Now that we know how our data is sent from StatsD, lets take a look at how it is stored and processed in Graphite.
In the Graphite documentation we can find the Graphite overview. It sums up Graphite with these two simple points.
Graphite stores numeric time-series data.
Graphite renders graphs of this data on demand.
Graphite consists of three parts.
carbon - a daemon that listens for time-series data.
whisper - a simple database library for storing time-series data.
webapp - a (Django) webapp that renders graphs on demand.
The format for time-series data in graphite looks like this
<key> <numeric value> <timestamp>
Storage schemas
Graphite uses configurable storage schemas to define retention rates for storing data. It matches data paths with a pattern and tells what frequency and history for our data to store.

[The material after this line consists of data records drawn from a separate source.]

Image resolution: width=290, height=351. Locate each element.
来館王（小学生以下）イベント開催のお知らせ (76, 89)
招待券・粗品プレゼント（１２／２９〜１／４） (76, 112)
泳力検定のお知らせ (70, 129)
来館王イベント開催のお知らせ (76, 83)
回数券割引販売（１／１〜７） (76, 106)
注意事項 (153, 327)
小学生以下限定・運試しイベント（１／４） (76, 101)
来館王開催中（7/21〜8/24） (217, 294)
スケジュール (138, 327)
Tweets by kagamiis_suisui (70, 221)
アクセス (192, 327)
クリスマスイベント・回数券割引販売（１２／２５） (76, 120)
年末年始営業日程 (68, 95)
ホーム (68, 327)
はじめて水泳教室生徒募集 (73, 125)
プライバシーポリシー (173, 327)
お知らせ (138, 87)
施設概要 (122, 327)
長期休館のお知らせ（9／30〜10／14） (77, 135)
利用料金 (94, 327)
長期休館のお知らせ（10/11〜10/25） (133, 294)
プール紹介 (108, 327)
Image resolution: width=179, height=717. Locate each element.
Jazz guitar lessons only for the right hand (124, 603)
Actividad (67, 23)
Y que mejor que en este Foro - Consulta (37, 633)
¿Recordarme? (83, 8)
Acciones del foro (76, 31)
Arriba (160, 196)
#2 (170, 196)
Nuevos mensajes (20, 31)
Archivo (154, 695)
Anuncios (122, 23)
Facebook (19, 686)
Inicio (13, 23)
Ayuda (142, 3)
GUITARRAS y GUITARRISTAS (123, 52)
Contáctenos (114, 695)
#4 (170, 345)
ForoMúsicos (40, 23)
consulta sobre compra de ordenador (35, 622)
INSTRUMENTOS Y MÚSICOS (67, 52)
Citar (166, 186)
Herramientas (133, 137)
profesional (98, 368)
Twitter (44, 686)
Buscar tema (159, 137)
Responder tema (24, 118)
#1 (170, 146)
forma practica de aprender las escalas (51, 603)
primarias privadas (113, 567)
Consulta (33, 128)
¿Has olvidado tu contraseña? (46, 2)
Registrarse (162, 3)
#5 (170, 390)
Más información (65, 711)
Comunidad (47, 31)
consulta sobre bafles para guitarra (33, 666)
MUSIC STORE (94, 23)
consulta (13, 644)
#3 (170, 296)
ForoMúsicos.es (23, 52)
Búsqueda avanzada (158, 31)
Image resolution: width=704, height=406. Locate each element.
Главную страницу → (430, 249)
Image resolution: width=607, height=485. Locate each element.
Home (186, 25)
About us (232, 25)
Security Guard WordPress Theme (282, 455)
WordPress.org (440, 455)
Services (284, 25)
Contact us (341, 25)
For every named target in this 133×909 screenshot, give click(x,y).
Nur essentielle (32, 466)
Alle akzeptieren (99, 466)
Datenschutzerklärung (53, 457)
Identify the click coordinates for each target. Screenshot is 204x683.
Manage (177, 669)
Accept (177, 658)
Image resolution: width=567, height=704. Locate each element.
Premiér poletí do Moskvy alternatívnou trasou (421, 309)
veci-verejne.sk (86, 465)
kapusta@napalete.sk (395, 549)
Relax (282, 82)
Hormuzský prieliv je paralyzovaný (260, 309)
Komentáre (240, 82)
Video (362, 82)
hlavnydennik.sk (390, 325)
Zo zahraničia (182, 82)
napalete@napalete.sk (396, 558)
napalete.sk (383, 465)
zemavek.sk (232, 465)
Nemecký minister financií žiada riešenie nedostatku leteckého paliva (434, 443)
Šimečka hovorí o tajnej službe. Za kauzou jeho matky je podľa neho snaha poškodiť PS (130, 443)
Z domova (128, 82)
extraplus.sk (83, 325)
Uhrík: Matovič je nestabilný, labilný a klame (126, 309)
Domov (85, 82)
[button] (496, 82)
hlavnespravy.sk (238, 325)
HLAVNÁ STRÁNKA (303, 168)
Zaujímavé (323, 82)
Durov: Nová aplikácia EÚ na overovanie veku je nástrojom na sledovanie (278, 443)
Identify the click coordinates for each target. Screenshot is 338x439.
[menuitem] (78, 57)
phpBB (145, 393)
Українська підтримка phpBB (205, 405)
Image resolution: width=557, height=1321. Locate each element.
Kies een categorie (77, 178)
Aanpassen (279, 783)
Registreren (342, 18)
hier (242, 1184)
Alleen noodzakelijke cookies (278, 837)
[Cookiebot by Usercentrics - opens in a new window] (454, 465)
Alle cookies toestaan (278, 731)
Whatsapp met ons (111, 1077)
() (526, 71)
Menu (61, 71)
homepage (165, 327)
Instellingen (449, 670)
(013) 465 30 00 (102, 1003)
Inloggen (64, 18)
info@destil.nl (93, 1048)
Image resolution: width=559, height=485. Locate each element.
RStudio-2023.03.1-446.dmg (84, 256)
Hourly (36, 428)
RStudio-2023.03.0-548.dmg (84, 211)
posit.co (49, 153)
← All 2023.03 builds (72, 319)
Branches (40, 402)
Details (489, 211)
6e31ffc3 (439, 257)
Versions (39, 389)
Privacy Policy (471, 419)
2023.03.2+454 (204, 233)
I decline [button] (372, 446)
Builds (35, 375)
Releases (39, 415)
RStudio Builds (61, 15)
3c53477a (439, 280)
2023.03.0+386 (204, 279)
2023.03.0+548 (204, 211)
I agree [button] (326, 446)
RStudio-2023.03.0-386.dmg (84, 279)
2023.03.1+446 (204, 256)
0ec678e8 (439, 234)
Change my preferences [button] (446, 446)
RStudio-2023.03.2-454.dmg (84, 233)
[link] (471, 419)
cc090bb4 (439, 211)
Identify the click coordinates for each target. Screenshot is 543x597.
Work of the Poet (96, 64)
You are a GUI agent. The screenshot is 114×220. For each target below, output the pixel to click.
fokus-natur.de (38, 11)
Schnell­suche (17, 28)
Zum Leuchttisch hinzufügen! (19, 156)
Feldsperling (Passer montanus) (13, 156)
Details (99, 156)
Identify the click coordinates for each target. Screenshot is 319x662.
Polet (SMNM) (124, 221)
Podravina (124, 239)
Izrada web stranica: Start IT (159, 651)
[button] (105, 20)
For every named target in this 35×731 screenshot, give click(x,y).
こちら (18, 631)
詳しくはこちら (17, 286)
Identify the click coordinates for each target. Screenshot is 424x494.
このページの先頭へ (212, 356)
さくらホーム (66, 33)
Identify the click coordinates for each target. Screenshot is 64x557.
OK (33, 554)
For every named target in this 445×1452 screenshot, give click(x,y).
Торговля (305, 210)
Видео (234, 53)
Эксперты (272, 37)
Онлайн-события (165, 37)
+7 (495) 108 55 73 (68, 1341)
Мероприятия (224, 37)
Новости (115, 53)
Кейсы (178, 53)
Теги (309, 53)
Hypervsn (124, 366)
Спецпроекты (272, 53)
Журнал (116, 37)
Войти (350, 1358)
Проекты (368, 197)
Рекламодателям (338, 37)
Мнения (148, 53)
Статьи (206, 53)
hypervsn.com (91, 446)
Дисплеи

The following configuration example is taken from the StatsD documentation.
[stats]
pattern = ^stats\..*
retentions = 10:2160,60:10080,600:262974
Which means these retentions will be used for every entry with a key matching the pattern defined. The retention format is frequency:history. So this configuration lets us store 10 second data for 6 hours, 1 minute data for 1 week, and 10 minute data for 5 years.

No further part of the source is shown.